A Man in Full, Netflix

Jeff Daniels as Charlie Croker in episode  Courtesy of Netflix © 2024
Jeff Daniels as Charlie Croker (COURTESY OF NETFLIX)

Charlie Crocker, the lead character in A Man in Full, is the epitome of crony capitalism.

He’s the horrible underbelly where money and success meets politics and back slapping.

After the success of The Bonfire of the Vanities, novelist Tom Wolfe wanted to have another slap at the ego of the super-rich and created Crocker.

Wolfe moves the action from New York to the south and Alabama, where the powerful dress in cowboy hats and entertain their guests and business partners on hunting trips.

A Man in Full has finally been adapted for television, but it’s missing the full glory of our anti-hero.

Crocker’s preening pomposity can best be described as a mix of Francis Underwood and Donald Trump.

In House of Cards, Kevin Spacey’s character is hateful, but he’s also cunning and brilliant. He’s respected and feared.

In the Netflix mini-series, Crocker is a joke. He’s ridiculously over the top, with even his own family thinking that his schemes are ridiculous.

Crocker can’t even woo a potential investor in his business, a ‘white knight’ who might help to save him from the clutches of the banks who are looking for their billion dollars back.

Jeff Daniels as Charlie Croker, Sarah Jones as Serena Croker. Mark Hill/Netflix © 202
Charlie Croker with his wife Serena (Sarah Jones) (MARK HILL/NETFLIX)

The king of Atlanta brings the city liberal and his PETA member wife to his country hunting mansion, expecting to impress them with his machismo.

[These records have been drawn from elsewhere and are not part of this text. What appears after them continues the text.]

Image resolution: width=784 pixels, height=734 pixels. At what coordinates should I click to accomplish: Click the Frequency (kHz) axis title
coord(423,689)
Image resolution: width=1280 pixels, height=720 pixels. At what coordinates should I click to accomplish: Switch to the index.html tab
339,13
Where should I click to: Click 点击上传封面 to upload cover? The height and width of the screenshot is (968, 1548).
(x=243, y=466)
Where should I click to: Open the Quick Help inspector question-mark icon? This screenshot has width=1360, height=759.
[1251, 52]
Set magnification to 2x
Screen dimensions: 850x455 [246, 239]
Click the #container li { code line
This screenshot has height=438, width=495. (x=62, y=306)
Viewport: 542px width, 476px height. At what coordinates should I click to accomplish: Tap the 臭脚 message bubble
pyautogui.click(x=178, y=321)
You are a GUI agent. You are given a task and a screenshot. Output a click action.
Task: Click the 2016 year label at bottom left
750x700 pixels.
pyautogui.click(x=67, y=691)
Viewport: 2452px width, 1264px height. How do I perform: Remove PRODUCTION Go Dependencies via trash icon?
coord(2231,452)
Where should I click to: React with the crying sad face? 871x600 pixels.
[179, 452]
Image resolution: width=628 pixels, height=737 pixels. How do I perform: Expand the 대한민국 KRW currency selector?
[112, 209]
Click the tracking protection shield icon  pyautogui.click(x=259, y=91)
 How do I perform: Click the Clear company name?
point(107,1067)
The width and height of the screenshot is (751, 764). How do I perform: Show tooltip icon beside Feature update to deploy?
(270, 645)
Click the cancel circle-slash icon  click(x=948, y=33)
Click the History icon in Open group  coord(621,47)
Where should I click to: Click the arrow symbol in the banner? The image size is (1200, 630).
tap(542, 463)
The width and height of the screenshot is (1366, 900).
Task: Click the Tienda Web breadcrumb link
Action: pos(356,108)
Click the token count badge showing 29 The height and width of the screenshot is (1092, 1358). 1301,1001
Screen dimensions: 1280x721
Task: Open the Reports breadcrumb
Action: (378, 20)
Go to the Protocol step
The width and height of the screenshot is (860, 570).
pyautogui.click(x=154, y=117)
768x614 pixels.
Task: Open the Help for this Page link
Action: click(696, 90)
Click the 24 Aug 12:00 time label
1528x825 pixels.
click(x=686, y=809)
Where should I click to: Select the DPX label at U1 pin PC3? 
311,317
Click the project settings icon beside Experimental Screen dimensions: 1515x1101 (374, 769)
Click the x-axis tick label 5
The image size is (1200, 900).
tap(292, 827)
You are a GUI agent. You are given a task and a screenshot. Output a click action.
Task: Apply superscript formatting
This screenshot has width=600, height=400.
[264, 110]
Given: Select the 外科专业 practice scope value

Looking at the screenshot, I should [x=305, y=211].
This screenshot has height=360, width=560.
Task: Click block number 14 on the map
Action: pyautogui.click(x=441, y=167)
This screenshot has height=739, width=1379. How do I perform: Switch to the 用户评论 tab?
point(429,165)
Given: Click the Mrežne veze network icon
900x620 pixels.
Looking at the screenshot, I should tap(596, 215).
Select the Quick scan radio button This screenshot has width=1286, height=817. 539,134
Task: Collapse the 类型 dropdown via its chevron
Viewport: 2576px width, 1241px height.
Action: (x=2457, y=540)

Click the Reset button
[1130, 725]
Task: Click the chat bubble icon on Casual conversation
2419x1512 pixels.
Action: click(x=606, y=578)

His wife and son warn him, but Crocker persists. He accepts he can’t bring the potential investor hunting, so instead he takes him to see his prize mare being covered by a stallion. The investor’s horrified wife describes it as a “rape scene” and they demand to leave immediately.

Croker is desperate for investment after a devastating meeting at his bank. He’s been set up by a former employee and walks into an ambush.

As he celebrates his 60th birthday, he’s met with the full reality of a bank that’s sick of his ducking and calls in its loans. He owes them $800m, while $400m is outstanding to another bank.

The bank meeting is central to the action as Crocker faces off against bank executive Harry Zale, who’s determined that Crocker finally faces the music.

Behemoths of their worlds, their clash is like a verbal sumo match as they trade downhome advice and outlandish insults.

Crocker gives some old school direction about life as a male.

Tom Pelphrey as Raymond Peepgrass, Bill Camp as Harry Zale. Courtesy of Netflix © 2024
The banking team: Tom Pelphrey as Raymond Peepgrass, Bill Camp as Harry Zale (COURTESY OF NETFLIX)

“A man’s got to shake his balls,” he offers as an opening gambit before things get serious.

When he’s riled he gets more aggressive and moves to a hunting metaphor.

“When the tailgate drops the bull***t stops,” he spits from one end of a long conference table.

Zale meets his aggression and doubles it. “I’m talking to a s**thead,” he announces to the table of advisers, nobody else uttering a syllable.

Then he asks Crocker and his party, including his young and very attractive wife, to leave the room so that they can have a “cactus”.

“Don’t you mean a caucus?” asks Crocker in his best southern drawl.

“No,” says Zale. “It’s a cactus – all the pricks are on the outside.”

And for the uppercut he hits Crocker with this as the bank client complains about Zane’s language in front of his wife: “Maybe next time leave the missus back home in the trophy case,” he barks as he smashes the door closed behind them.

It’s good stuff and there’s plenty of fun to be had, but there’s something missing with A Man in Full.

The screenplay being updated by a few decades bringing the action into modern America may be the problem, but I think the central difficulty is that there’s nothing redeeming about Crocker. Unlike Frank Underwood, there’s nothing to admire and little to root for.